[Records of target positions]
----------------------------------------

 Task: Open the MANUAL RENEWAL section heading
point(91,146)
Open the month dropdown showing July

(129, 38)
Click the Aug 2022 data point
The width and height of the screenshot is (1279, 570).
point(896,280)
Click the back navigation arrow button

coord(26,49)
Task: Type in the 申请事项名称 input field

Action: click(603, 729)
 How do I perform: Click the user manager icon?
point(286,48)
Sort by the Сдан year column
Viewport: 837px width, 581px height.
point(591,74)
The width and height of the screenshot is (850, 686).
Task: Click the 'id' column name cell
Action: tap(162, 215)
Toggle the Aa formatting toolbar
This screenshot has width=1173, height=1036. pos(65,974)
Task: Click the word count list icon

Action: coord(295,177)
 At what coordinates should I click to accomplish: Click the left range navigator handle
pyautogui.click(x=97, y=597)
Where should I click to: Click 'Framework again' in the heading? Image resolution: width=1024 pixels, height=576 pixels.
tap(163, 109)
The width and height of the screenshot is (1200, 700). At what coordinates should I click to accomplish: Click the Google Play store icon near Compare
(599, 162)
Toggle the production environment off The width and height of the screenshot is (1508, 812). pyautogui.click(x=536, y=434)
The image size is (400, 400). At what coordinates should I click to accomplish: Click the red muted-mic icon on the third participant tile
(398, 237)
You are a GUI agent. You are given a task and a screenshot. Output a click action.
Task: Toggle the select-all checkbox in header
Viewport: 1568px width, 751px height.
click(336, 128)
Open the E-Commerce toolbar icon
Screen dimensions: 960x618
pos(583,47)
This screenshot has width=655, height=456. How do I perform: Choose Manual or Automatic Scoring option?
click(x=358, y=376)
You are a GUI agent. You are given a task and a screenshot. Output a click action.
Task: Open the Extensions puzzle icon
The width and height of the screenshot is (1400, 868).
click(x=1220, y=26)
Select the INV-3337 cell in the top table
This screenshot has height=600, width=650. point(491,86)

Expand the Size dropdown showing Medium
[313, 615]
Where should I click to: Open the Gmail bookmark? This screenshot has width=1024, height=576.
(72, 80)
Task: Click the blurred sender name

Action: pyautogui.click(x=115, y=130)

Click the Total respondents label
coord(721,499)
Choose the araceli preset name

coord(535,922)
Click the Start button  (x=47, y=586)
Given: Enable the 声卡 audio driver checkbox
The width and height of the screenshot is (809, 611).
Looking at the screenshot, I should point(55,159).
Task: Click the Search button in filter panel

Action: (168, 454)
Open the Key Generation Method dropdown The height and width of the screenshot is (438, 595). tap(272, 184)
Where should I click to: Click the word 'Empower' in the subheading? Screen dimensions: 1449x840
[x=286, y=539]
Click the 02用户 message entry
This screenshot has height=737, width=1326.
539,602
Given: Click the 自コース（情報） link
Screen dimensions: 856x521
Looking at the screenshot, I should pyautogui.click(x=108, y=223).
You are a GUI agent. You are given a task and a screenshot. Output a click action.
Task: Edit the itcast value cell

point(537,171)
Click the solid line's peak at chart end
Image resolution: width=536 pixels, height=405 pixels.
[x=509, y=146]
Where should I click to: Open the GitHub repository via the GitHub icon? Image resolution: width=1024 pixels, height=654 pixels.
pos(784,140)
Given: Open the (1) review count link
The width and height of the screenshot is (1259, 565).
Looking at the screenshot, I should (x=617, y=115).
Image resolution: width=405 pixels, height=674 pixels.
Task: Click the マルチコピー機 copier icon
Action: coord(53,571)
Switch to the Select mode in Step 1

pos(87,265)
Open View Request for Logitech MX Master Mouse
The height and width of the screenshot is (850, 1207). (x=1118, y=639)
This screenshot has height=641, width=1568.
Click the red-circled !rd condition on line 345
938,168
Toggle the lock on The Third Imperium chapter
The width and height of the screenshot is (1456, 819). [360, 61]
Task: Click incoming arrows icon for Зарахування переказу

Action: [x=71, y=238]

----------------------------------------

GIVEN REQUEST: Could you return the records verbatim, beginning at the very first line and stopping after the line that contains "coord(26,49)"?

FINISHED ANSWER:
 Task: Open the MANUAL RENEWAL section heading
point(91,146)
Open the month dropdown showing July

(129, 38)
Click the Aug 2022 data point
The width and height of the screenshot is (1279, 570).
point(896,280)
Click the back navigation arrow button

coord(26,49)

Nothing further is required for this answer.